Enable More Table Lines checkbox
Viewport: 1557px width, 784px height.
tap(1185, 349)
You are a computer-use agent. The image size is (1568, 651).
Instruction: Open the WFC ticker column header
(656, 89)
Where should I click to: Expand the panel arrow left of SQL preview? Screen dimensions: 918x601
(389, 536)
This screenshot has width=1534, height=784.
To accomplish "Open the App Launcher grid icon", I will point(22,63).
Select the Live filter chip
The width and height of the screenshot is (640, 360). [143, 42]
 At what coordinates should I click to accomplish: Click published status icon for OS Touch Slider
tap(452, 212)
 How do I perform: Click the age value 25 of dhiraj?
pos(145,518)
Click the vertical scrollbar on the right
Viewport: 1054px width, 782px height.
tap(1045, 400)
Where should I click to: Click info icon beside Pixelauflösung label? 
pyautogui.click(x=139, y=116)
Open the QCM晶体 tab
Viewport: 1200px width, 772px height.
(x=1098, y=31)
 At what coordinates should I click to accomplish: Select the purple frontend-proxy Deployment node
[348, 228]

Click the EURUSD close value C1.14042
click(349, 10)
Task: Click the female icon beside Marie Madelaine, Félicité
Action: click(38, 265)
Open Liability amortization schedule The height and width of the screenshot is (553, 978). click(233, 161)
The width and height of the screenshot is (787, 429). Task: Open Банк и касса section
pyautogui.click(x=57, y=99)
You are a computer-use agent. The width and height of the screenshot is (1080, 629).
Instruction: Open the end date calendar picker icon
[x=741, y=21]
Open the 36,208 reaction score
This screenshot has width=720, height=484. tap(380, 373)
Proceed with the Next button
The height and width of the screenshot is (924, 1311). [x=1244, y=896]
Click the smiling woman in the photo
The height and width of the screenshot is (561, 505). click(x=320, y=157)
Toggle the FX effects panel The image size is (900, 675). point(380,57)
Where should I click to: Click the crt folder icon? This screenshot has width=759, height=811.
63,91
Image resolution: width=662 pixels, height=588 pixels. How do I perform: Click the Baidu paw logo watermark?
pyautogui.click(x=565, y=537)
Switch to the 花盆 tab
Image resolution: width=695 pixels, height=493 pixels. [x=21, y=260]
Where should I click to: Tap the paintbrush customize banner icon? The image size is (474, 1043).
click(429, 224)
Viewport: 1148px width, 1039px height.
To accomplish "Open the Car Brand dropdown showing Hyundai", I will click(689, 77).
= = = = = = =
The answer must be a single number: the count of lines in the data that contain the word "point".

2